───── PASSAGE GIVEN
# passport



## hutchings1909 (May 27, 2010)

can any body tell me my british passport runs out in march 2011 and i know i have to send it to hong kong,can you tell me what docs i need to send,and also something about eyes in one photo what is that does any body know,and how do you go about getting your eyes is it a close up of your eyes,


----------



## wildfk (Apr 26, 2010)

*Passport renewal*



hutchings1909 said:


> can any body tell me my british passport runs out in march 2011 and i know i have to send it to hong kong,can you tell me what docs i need to send,and also something about eyes in one photo what is that does any body know,and how do you go about getting your eyes is it a close up of your eyes,



It's VERY simple. just go to the web site - 

Passports

you need to fill in the passport form...........You can download this and the INSTRUCTIONS from the British Embassy Web site.
──────────
───── SUPPLIED INFORMATION
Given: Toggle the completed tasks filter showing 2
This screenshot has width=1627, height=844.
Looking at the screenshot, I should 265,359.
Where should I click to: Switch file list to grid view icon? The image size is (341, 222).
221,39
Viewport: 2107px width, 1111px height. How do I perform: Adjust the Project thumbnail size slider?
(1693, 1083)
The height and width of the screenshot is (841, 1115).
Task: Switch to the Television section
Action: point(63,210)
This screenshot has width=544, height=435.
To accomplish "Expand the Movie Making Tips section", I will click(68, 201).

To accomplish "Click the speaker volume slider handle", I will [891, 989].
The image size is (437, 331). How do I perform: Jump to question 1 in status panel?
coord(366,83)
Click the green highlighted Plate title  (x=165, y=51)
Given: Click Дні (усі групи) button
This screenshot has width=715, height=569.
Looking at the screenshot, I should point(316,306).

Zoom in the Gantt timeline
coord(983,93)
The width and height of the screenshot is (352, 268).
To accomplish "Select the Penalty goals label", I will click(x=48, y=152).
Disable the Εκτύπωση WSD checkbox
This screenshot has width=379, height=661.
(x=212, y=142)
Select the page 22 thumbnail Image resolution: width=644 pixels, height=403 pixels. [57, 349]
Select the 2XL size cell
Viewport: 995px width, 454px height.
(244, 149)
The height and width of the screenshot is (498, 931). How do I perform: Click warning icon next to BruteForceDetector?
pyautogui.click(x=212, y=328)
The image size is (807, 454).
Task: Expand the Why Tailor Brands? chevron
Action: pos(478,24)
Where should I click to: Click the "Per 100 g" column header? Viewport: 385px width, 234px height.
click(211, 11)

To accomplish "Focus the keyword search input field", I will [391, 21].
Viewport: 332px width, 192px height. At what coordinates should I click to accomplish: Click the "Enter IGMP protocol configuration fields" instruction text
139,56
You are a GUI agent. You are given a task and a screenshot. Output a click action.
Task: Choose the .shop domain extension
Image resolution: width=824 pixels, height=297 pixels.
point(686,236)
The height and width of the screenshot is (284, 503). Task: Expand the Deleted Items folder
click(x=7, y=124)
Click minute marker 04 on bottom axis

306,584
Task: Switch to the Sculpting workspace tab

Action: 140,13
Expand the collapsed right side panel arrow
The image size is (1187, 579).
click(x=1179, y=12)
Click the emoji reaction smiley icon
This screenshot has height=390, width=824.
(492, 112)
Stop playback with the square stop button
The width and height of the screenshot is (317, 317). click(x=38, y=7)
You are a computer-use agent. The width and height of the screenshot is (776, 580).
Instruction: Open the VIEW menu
──────────
WRITTEN PROBLEM 1:
In the passport thread, where does the reply say the passport form and its instructions can be downloaded?
WRITTEN PROBLEM 2:
Rewrite the paragraph in the passport thread that begins "can any body tell me" as a brief list.
WRITTEN PROBLEM 3:
Carry on the passport renewal thread from the point where it stops.

EXPECTED OUTPUT 1:
From the British Embassy web site.

EXPECTED OUTPUT 2:
- The poster's British passport expires in March 2011 and must be sent to Hong Kong for renewal.
- The poster asks which documents need to be sent.
- The poster asks what the requirement about eyes in one photo means.
- The poster asks how to get that photo and whether it is a close-up of the eyes.

EXPECTED OUTPUT 3:
Passports


There is a specific page on photo requirements.

You don't need anything "special" - just a specific size with a specific portion used up by your face. - Most photo shops (e.g. Kodak) have the dimensions there already.

The photos need to be signed on the back by a "respectable person" - see list for details
you send 2 to Hong Kong

*You do NOT need to send you passport to HK - only a photocopy of the details page.*

This is because foreigners must ID in Thailand

You can send you documents by DHL - they have a list of branches on the Embassy site.

They ask you to allow 4 weeks, but it can take as little as 7 to 8 days.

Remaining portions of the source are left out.